Lesson 7 - Official topic

Hi @SMEissa! If we focus on the second case (wd=0.1), by epoch 5 both your training and validation losses are still getting better… so try training a bit longer until your training loss keeps getting better but your validation loss starts getting worst. This is the time to stop.

Weight decay has a regularization effect that prevents from ovefitting (which is a good thing), but it means also that it can take longer for your model to learn. That’s why in your second case more than 5 epochs may be required.

I think you have it right. You can choose any file name you want for the model. But then when you use load_model you have to pass it the filename. So in your example, you can retrieve the saved model with
my_model_objects = load_model('my_model.pth')
then you can check if you got everything you saved with
You should see the model and the optimizer that you saved.

1 Like

You could also utilize the SaveModelCallback, which has a parameter for a filename that it will save it to (I believe you can also have it simply save every iteration). Then do a learn.load (or load_model) to bring it back in :slight_smile:


Thanks a lot for the clarification!

In the video, and also in the relevant fastbook notebook here, for weight decay it says that:

loss_with_wd = loss + wd * (parameters**2).sum()

which, in derivative, is equivalent to (note: ‘parameters’ above has been swapped for ‘weight’ below):

weight.grad += wd * 2 * weight

Shouldn’t it be loss.grad instead? i.e. (I’ll use the original naming of ‘parameters’ here):

loss.grad += wd * 2 * parameters

Or have I misunderstood something…?



Great question, Yijin! In principle you are correct. But PyTorch uses a slick notation trick:

weight.grad implictly calculates the derivative of the loss function with respect to weight.


Ah right. Thanks for your clarification : )


thanks for this post. pip install dtreeviz resolved my issue.

In the TabularPandas and TabularProc section of 09_tabular.ipynb
We are splitting the training and the validation set with before November 2011 and after November 2011

cond = (df.saleYear<2011) | (df.saleMonth<10)
train_idx = np.where( cond)[0]
valid_idx = np.where(~cond)[0]

splits = (list(train_idx),list(valid_idx))

Should the logic be as follow ?

cond = (df.saleYear<2011) | ( (df.saleMonth<10) & (df.saleYear==2011) )

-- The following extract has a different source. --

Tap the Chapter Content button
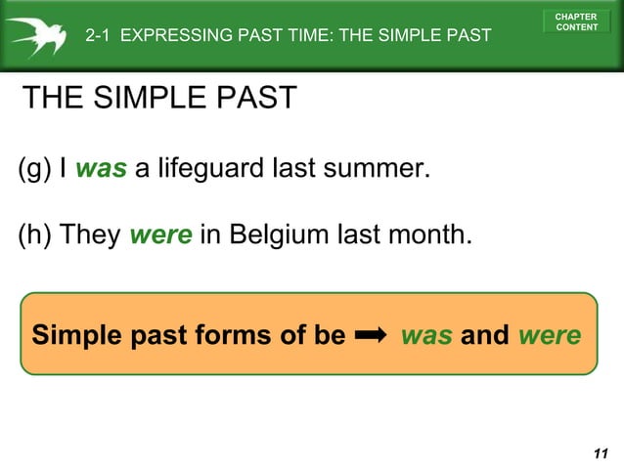click(x=576, y=21)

In Chapter 8 Collab, the embedding can be created with

def create_params(size):
    return nn.Parameter(torch.zeros(*size).normal_(0, .01))

Is the std equal to 0.01 because n_factors is 50, and so 1/50 \sim 0.01?

On a related note (and apologies if I’ve misread the text), in this paragraph

To calculate the result for a particular movie and user a combination we have to look up the index of the movie in our movie latent factors matrix, and the index of the user in our user latent factors matrix, and then we can do our dot product between the two latent factor vectors. But look up in an index is not an operation which our deep learning models know how to do.

it seems to say that we cannot simply index into an embedding, but doesn’t this implementation later on in the chapter

class DotProductBias(Module):
    def __init__(self, n_users, n_movies, n_factors, y_range=(0,5.5)):
        self.user_factors = create_params([n_users, n_factors])
        self.user_bias = create_params([n_users])
        self.movie_factors = create_params([n_movies, n_factors])
        self.movie_bias = create_params([n_movies])
        self.y_range = y_range
    def forward(self, x):
        users = self.user_factors[x[:,0]]
        movies = self.movie_factors[x[:,1]]
        res = (users*movies).sum(dim=1)
        res += self.user_bias[x[:,0]] + self.movie_bias[x[:,1]]
        return sigmoid_range(res, *self.y_range)

show that yes we can? Aren’t the square brackets on user_factors and movie_factors the same as ‘look up in an index’?

I’m working in paperspace and am getting the same errors. I had already imported utils from fastbook. Not sure why

NameError: name ‘draw_tree’ is not defined

Hi @Grace1 Try this: make sure that you
cd into the fastbook folder
before you import utils.

Here is what I did:

%cd '/content/drive/My Drive/fastbook/'
from utils import *
%cd ..

For reference, please see my Colab notebook.

1 Like

Yes, I also think that it should be the AND operator, &.


200_000 == 200000. Nice.

1 Like

If you don’t use small NNs, the combined size of your model gets large very fast. The question then is if you shouldn’t just use a single large NN instead.

What’s “entity encoding”? I don’t see the term in the linked article.

Here in the documentation you have learn.save and learn.load, you can use the same for your need.

The Cold-start problem for collaborative filtering.

Thought that was a type and corrected it!